The job wasn't inherently dangerous, according to Nelson. She spent hours interviewing prisoners from all security levels, including maximum security, and was "never once even threatened verbally," she stated.

"Prisoners almost always saw representatives from our office as people there to help them, which is a different story from the antagonistic relationship they often have with corrections officers," said Nelson. "Prisons are incredibly secretive institutions, which can be a breeding ground for abuse and corruption. Our office was the only entity allowed full access to the MDOC outside of department staff themselves."

For Nelson, the most challenging part of the job wasn't the credibility of the prisons although that was always an issue but the refusal of the MDOC to acknowledge it had made legitimate mistakes and to fix them.

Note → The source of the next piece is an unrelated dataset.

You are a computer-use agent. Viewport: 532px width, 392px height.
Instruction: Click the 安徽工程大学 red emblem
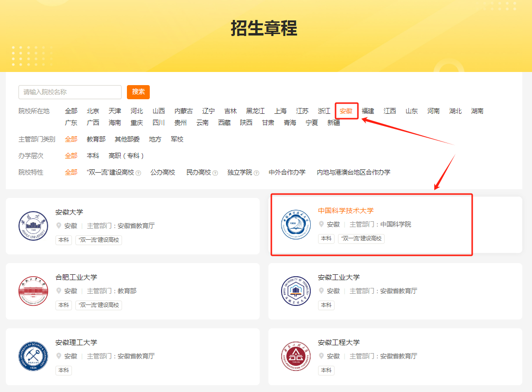tap(296, 356)
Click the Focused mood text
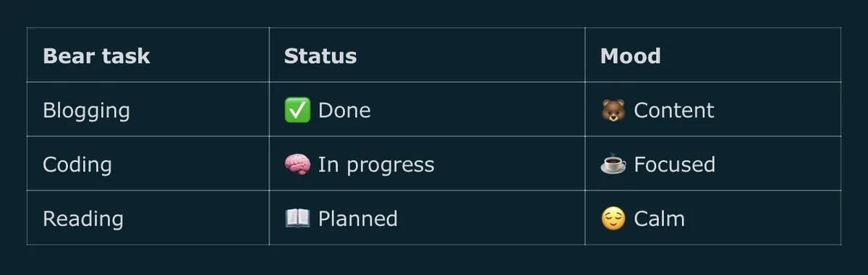 (675, 164)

"Our office had no direct enforcement power other than the legislature deciding to affect the MDOC budget, so even when we had indisputable proof that the MDOC was violating its own policies, we couldn't force them to act," she said. "Certainly, there are great staff and wardens working in the MDOC, so I don't want to demonize everyone, but this was certainly the biggest challenge."

During law school, Nelson lived abroad twice in Guatemala, exploring international human rights issues.

"I went the first time in the summer of 2016 to learn Spanish. I had many friends who went to language schools in Guatemala and I knew they were affordable and a great way to learn the language," she said. "I had contacts and a cheap place to live as a result of my first stay in the country, so I decided to go back to a place I knew so that I could work on my Spanish and stay connected with the social justice/human rights groups I made connections with the first time around. I would absolutely love to visit and work in other Spanish-speaking countries though!"

Upon graduation next spring, Nelson aspires to a career in public interest law. However, she admits she is unsure exactly what form that will take at this particular time.

"At this moment in time, I think I'd really like to have my own firm one day where I'm able to fund civil rights-related casework through taking on paying clients, perhaps in the area of criminal defense. However, I can also see myself continuing to work for the SADO if I'm lucky enough, or perhaps for another public interest law agency/organization," said Nelson. "Wayne Law has given me great opportunities to pursue my passion for public interest, and this award has only strengthened my resolve to become an attorney that represents the people who need it most."